What you have to do: Lines from the one containing "Task: Click the Use Default Route legend icon" to the end of the records, both ends included and exactly as written, are the whole answer, and no pictures go in it.

Stored data entries:
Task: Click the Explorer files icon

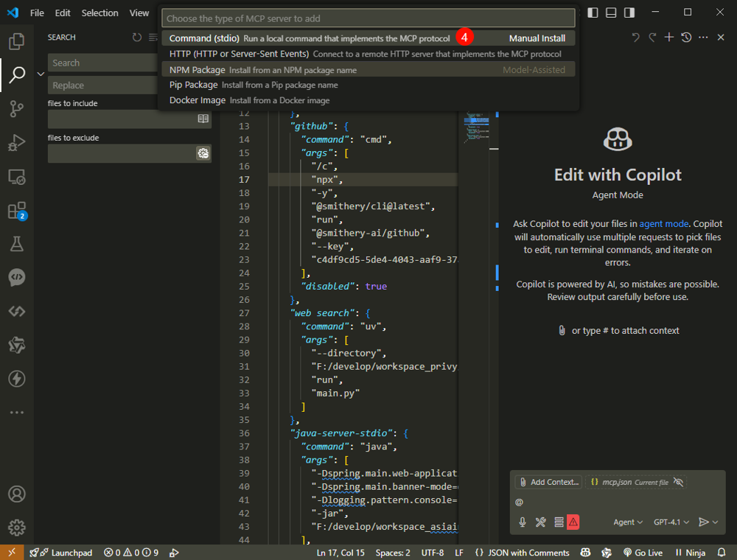Action: point(16,41)
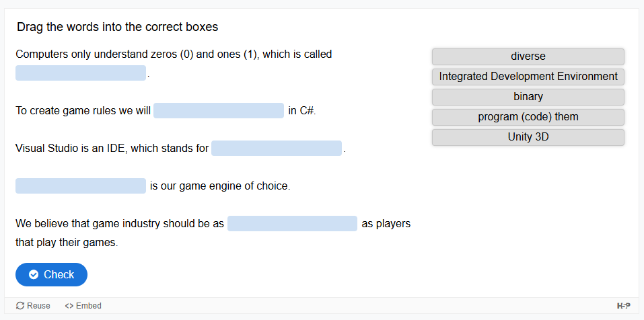Click the blank box before 'in C#'
Viewport: 644px width, 320px height.
(219, 111)
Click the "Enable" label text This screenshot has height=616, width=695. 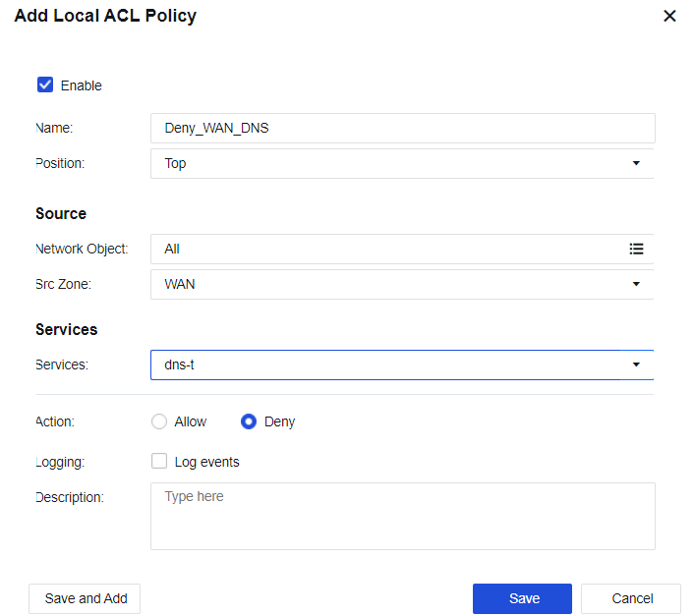pos(82,85)
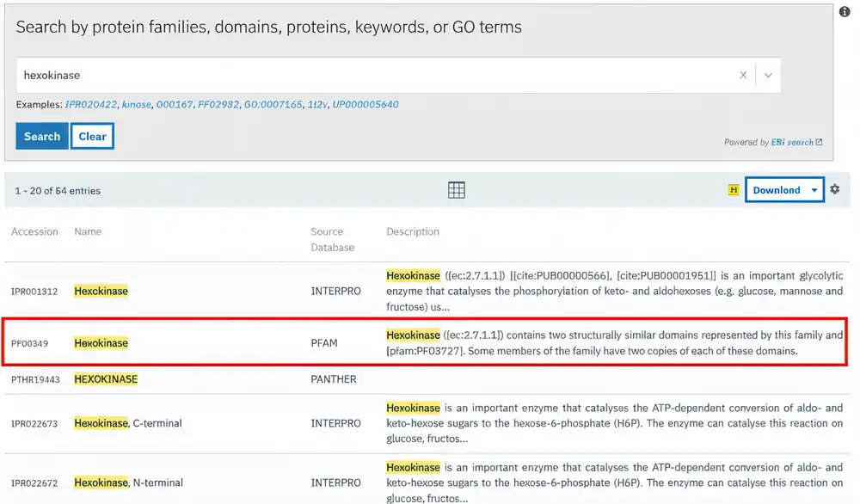The width and height of the screenshot is (860, 504).
Task: Open the IPR001312 Hexokinase entry
Action: tap(101, 292)
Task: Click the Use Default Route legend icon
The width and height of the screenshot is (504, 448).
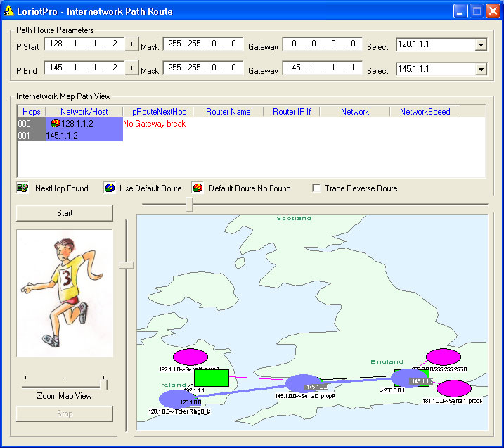Action: [110, 188]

Written solution:
Task: Click the Use Default Route legend icon
The width and height of the screenshot is (504, 448).
Action: [110, 188]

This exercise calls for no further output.